Supplied text →
■ ■ ■

Writers and book reviewers live in a world of words, so it is perhaps not surprising that many of them endow the source of their influence and livelihood with great importance and power. But it is certainly true that what we say can mirror our feelings, may be predictive of nonverbal actions we would take if we had the opportunity, or may incite or encourage others to take action, so words may realistically be reacted to with resentment and even fear. The prevention of such resentment and fear in everyday intercourse is one of the functions of society’s rules of common courtesy, and a book review or any other verbal interaction may indeed go beyond those rules, as may a listener’s or reader’s verbal reactions. Nevertheless, we forget that no matter how outrageous or threatening they may be, no matter what they reveal about a speaker’s or writer’s attitudes or intentions, words can themselves produce no direct damage or hurt; for words to exert physical force requires nonverbal action by listeners or readers. Even though words may indicate intentions or desires, to say it is not to do it. What is perhaps to be legislated against is not the mere utterance or writing of words but the performance of hurtful actions that words often warn us of, or the verbal provocation of others to perform hurtful actions.

I believe that equivalence relations underlie all these examples: the flag has become equivalent to our nation itself and its institutions; under some conditions, statues become equivalent to their models; a dent in the rear fender of one’s car is equivalent to a slap in one’s face; to complain about such a dent is equivalent to initiating a bodily assault; verbal hostility is taken as the equivalent of physical aggression; sharp words are the equivalent of sharp instruments; hypothesizing an action is equivalent to performing the action.

Examples of nonverbal symbols becoming equivalent to events and things in reality abound: advertising agencies have long recognized and promoted the equivalence of automobile size and penis size; changing a company’s logo is expected to change the company itself, transforming it from an economic failure to a success; “clothes make the man,” and the emperor unclothed is a mere mortal; pins are inserted into a doll in order to bring pain to a far-away person; property trespass is the equivalent of a threat to the property owner’s life, thereby justifying the trespasser’s destruction.

Examples of verbal symbols becoming equivalent to events and things in reality also abound: As we have learned from many of our political leaders, saying that poverty does not exist is equivalent to doing away with poverty as a problem, or saying that everybody has access to health care is equivalent to everybody actually receiving health care; in general, saying that poor is rich, war is peace, and offense is defense are equivalent to the elimination of poverty, war, and aggression, so nothing further need be done about these matters; for many theorists and model makers in science, the theories and models themselves, rather than the observations they are supposed to explain, become the primary subject matter (see, for example, Chiesa, 1994, pp. 52, 70, 158); in both science (Hineline, 1980) and religion (Schoenfeld, 1994, pp. 32–35, 96), verbs are often transformed into nouns or things, which are then dealt with as though they actually existed apart from their lexical status. Acts of remembering become a thing we call memory. Having been represented by a noun, memory can then be talked about as if it had qualitative and quantitative characteristics of its own, independently of the acts it refers to. Similarly, the origin of life, life after death, the birth of the universe, and so on are events that no living person has experienced; they must therefore be purely verbal constructions—words that are defined only by other words. But then, having invented those words, we go on to build scientific and religious systems around them. Words become equivalent not only to observed but also to hypothesized reality.

■ ■ ■

Extracted records
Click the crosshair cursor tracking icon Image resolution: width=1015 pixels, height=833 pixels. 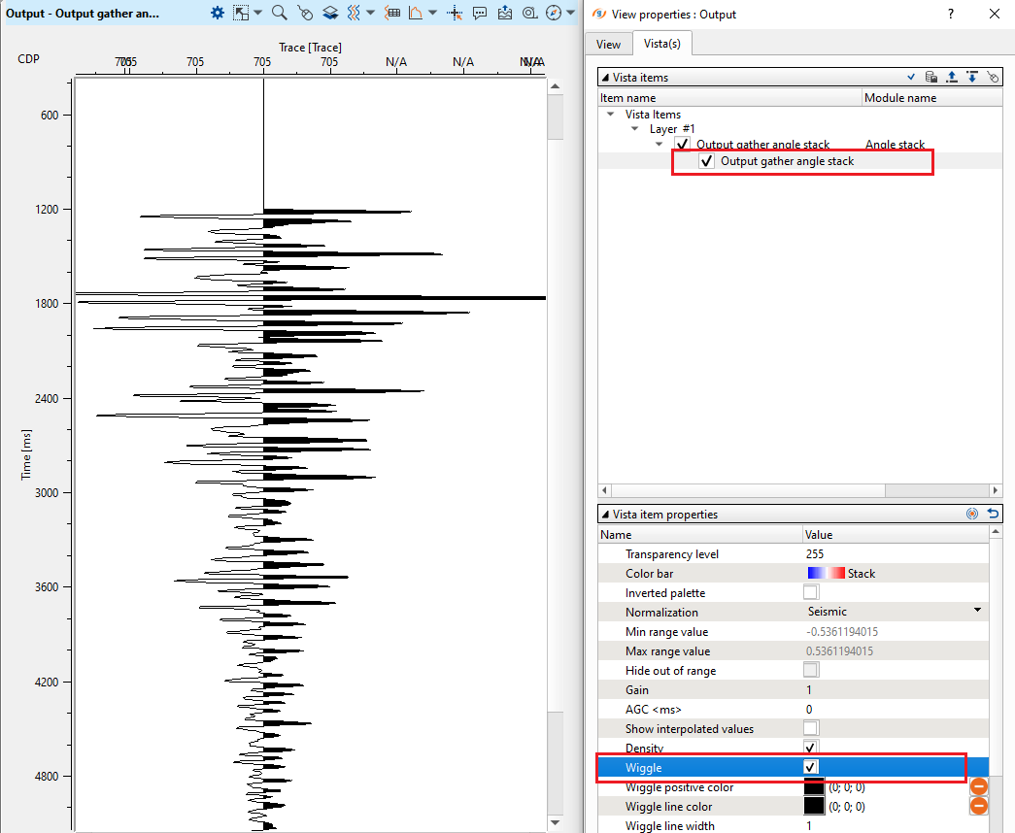click(455, 13)
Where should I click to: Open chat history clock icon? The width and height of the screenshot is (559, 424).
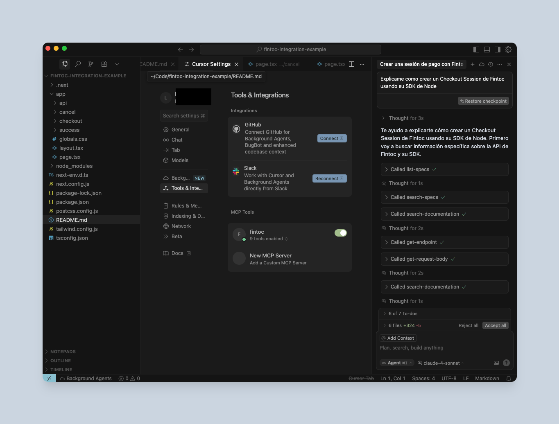[x=490, y=64]
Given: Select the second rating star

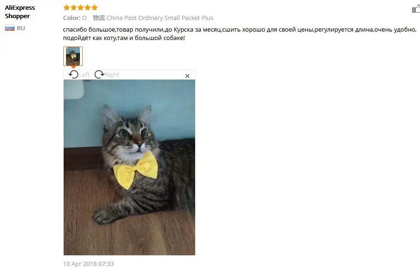Looking at the screenshot, I should click(73, 7).
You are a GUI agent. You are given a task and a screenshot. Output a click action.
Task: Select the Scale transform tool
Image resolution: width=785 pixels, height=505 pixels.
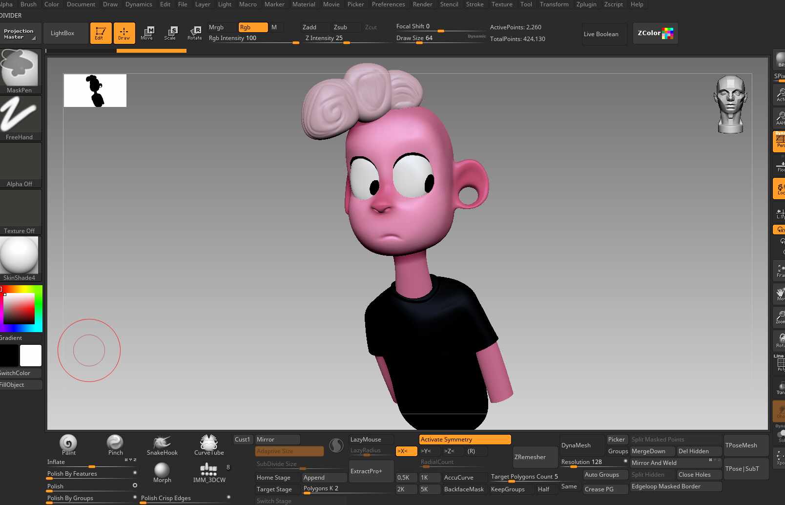click(x=170, y=33)
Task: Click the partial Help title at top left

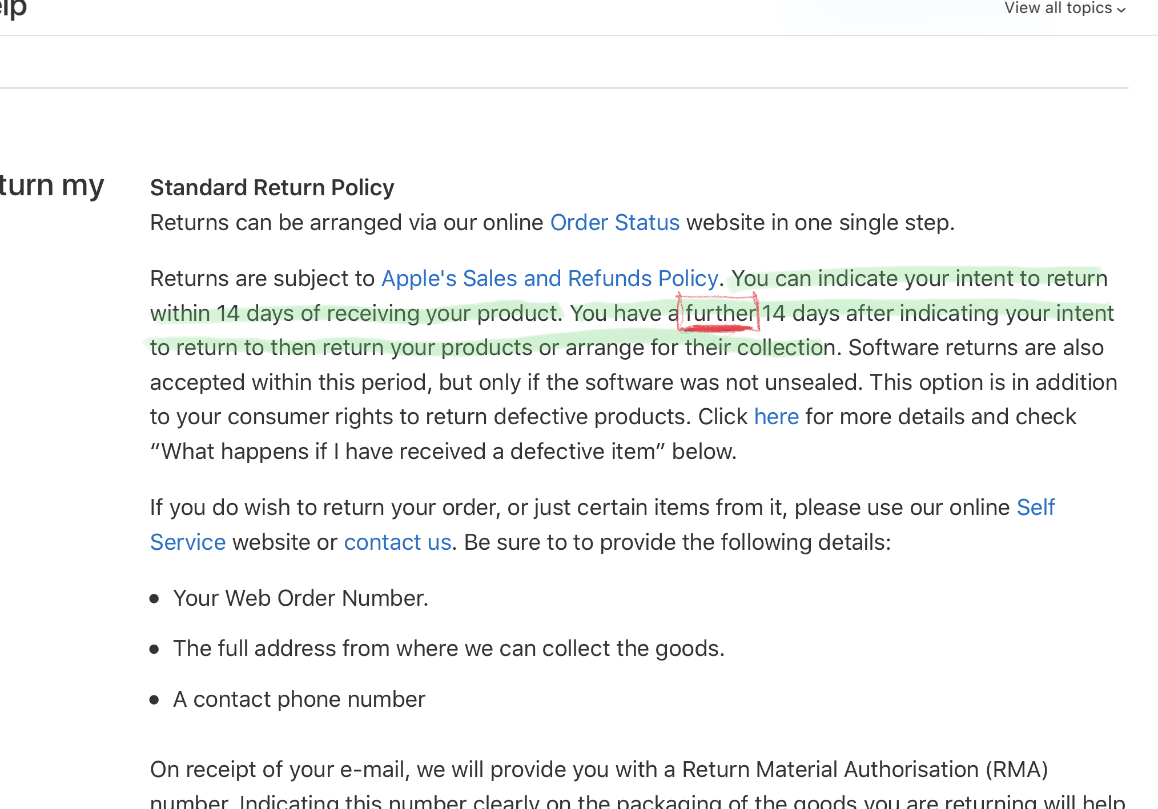Action: (13, 8)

■ ■ ■

Requirement A → In the passage on words and equivalence, what is changing a company's logo expected to do?
Requirement B → List every equivalence given in the sentence of the passage on words and equivalence that begins "I believe that equivalence relations underlie all these examples."

Written reply A → It is expected to change the company itself, transforming it from an economic failure to a success.

Written reply B →
- The flag is equivalent to our nation itself and its institutions.
- Under some conditions, statues are equivalent to their models.
- A dent in the rear fender of one's car is equivalent to a slap in one's face.
- Complaining about such a dent is equivalent to initiating a bodily assault.
- Verbal hostility is taken as the equivalent of physical aggression.
- Sharp words are the equivalent of sharp instruments.
- Hypothesizing an action is equivalent to performing the action.